Even now, however, insurgent Republicans are committed to the notion that
McConnell is a fifth column within the GOP. “Our thoughts are with our Democrat
colleagues in the Senate on the retirement of their Co-Majority Leader Mitch
McConnell (D-Ukraine),” the House Freedom Caucus proposed following the news of
the GOP leader’s forthcoming abdication. What this sentiment lacks in
comprehensibility, it more than makes up for in passion.
McConnell’s
tenure is not above criticism, though much of it can only be rendered with the
benefit of hindsight. When the leader backed measures such as the Troubled
Asset Relief Program (TARP) and the Gang of Eight’s immigration-reform bill, he
did so with the understanding that those were necessary responses to the
political circumstances that prevailed — an understanding that was
contemporaneously shared by his colleagues. When McConnell backed nominees for
high office that offended the sensibilities of the conservative
movement, he did so on the basis of their electability alone. His goal was only
ever to effectively steward the Senate, even at the risk of sacrificing
ideological consistency.
It
was McConnell’s efficacy as a leader of the Senate conference that irritated
both his Democratic and Republican critics, though for different reasons.

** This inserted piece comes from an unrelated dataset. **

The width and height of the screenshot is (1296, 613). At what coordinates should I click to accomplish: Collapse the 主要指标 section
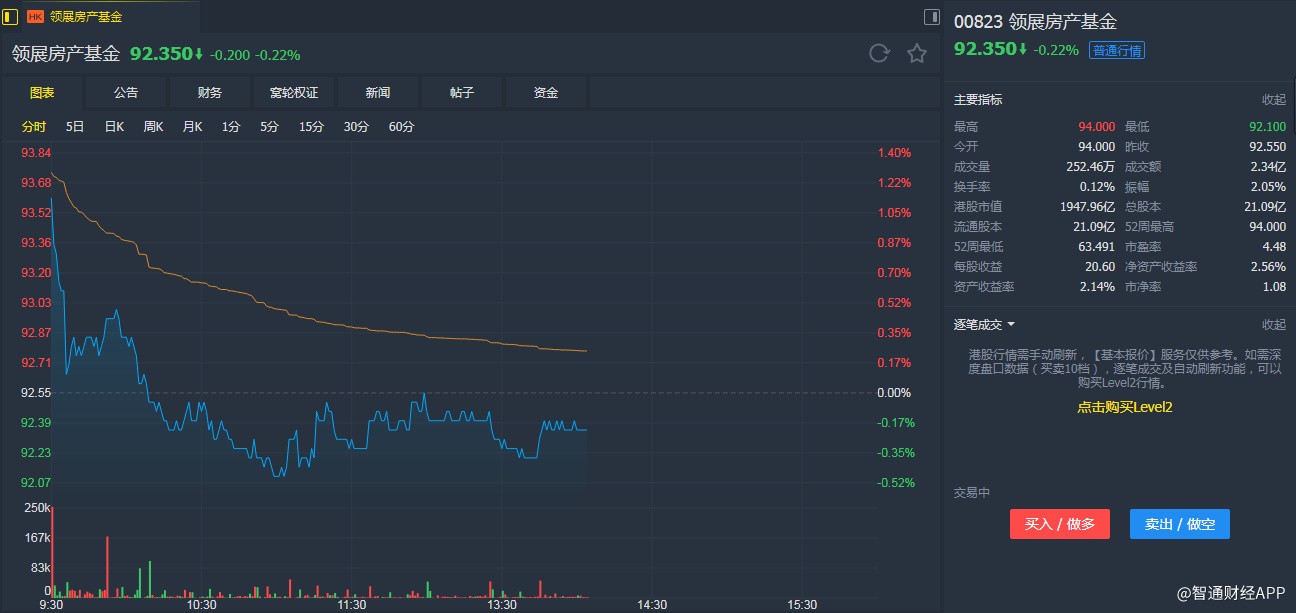[1273, 100]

He
was a true institutionalist, insofar as the institution always came first — not
its members nor any particular movement. In an age in which all matters of
policy are subsumed into the one overarching feature of the political landscape
— for Trump or against Trump — the leader’s critics might have forgotten the
basis of their long-held hostility toward McConnell. But we should not.